Word for word, transcribe all the entries shown below.

*** PROVIDED INFORMATION ***

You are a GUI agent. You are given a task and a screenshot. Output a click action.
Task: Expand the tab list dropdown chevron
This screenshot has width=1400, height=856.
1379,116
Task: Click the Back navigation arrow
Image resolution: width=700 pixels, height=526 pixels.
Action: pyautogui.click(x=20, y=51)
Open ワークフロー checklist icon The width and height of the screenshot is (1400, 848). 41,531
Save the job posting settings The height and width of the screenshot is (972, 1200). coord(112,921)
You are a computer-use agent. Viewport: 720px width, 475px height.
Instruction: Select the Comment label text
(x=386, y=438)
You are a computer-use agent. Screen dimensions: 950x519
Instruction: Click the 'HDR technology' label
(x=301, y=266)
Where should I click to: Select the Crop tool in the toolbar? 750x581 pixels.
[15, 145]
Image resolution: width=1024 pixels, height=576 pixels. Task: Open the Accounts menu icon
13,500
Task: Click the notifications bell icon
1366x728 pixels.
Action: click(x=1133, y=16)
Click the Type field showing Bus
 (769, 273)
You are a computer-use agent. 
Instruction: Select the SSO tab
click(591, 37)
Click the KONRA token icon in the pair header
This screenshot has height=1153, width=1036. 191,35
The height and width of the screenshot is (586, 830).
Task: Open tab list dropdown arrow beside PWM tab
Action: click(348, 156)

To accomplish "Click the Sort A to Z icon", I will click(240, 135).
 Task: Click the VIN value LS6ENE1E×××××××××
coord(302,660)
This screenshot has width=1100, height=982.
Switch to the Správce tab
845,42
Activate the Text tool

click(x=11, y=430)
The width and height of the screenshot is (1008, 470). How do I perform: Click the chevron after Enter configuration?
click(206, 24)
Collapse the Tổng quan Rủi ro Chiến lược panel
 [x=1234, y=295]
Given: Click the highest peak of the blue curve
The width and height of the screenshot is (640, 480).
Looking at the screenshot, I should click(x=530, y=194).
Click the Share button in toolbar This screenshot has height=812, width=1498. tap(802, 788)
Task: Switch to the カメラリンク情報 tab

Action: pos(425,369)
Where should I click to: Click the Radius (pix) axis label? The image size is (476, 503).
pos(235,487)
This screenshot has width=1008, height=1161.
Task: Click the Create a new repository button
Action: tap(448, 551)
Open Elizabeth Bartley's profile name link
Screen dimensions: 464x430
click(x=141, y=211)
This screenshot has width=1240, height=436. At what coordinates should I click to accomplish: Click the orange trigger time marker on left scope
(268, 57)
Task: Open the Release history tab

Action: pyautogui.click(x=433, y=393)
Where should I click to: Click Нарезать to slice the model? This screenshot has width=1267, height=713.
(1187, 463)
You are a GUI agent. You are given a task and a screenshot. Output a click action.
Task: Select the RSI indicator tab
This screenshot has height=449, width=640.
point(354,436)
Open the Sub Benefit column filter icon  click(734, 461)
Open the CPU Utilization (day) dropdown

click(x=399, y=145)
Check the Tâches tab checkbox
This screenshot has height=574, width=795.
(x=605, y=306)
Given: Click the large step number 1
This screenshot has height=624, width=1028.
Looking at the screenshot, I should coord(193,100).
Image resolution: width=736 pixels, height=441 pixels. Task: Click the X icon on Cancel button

*** End of PROVIDED INFORMATION ***

> _RESULT FOR THIS EXERCISE_
You are a GUI agent. You are given a task and a screenshot. Output a click action.
Task: Expand the tab list dropdown chevron
This screenshot has width=1400, height=856.
1379,116
Task: Click the Back navigation arrow
Image resolution: width=700 pixels, height=526 pixels.
Action: pyautogui.click(x=20, y=51)
Open ワークフロー checklist icon The width and height of the screenshot is (1400, 848). 41,531
Save the job posting settings The height and width of the screenshot is (972, 1200). coord(112,921)
You are a computer-use agent. Viewport: 720px width, 475px height.
Instruction: Select the Comment label text
(x=386, y=438)
You are a computer-use agent. Screen dimensions: 950x519
Instruction: Click the 'HDR technology' label
(x=301, y=266)
Where should I click to: Select the Crop tool in the toolbar? 750x581 pixels.
[15, 145]
Image resolution: width=1024 pixels, height=576 pixels. Task: Open the Accounts menu icon
13,500
Task: Click the notifications bell icon
1366x728 pixels.
Action: click(x=1133, y=16)
Click the Type field showing Bus
 (769, 273)
You are a computer-use agent. 
Instruction: Select the SSO tab
click(591, 37)
Click the KONRA token icon in the pair header
This screenshot has height=1153, width=1036. 191,35
The height and width of the screenshot is (586, 830).
Task: Open tab list dropdown arrow beside PWM tab
Action: click(348, 156)

To accomplish "Click the Sort A to Z icon", I will click(240, 135).
 Task: Click the VIN value LS6ENE1E×××××××××
coord(302,660)
This screenshot has width=1100, height=982.
Switch to the Správce tab
845,42
Activate the Text tool

click(x=11, y=430)
The width and height of the screenshot is (1008, 470). How do I perform: Click the chevron after Enter configuration?
click(206, 24)
Collapse the Tổng quan Rủi ro Chiến lược panel
 [x=1234, y=295]
Given: Click the highest peak of the blue curve
The width and height of the screenshot is (640, 480).
Looking at the screenshot, I should click(x=530, y=194).
Click the Share button in toolbar This screenshot has height=812, width=1498. tap(802, 788)
Task: Switch to the カメラリンク情報 tab

Action: pos(425,369)
Where should I click to: Click the Radius (pix) axis label? The image size is (476, 503).
pos(235,487)
This screenshot has width=1008, height=1161.
Task: Click the Create a new repository button
Action: tap(448, 551)
Open Elizabeth Bartley's profile name link
Screen dimensions: 464x430
click(x=141, y=211)
This screenshot has width=1240, height=436. At what coordinates should I click to accomplish: Click the orange trigger time marker on left scope
(268, 57)
Task: Open the Release history tab

Action: pyautogui.click(x=433, y=393)
Where should I click to: Click Нарезать to slice the model? This screenshot has width=1267, height=713.
(1187, 463)
You are a GUI agent. You are given a task and a screenshot. Output a click action.
Task: Select the RSI indicator tab
This screenshot has height=449, width=640.
point(354,436)
Open the Sub Benefit column filter icon  click(734, 461)
Open the CPU Utilization (day) dropdown

click(x=399, y=145)
Check the Tâches tab checkbox
This screenshot has height=574, width=795.
(x=605, y=306)
Given: Click the large step number 1
This screenshot has height=624, width=1028.
Looking at the screenshot, I should coord(193,100).
Image resolution: width=736 pixels, height=441 pixels. Task: Click the X icon on Cancel button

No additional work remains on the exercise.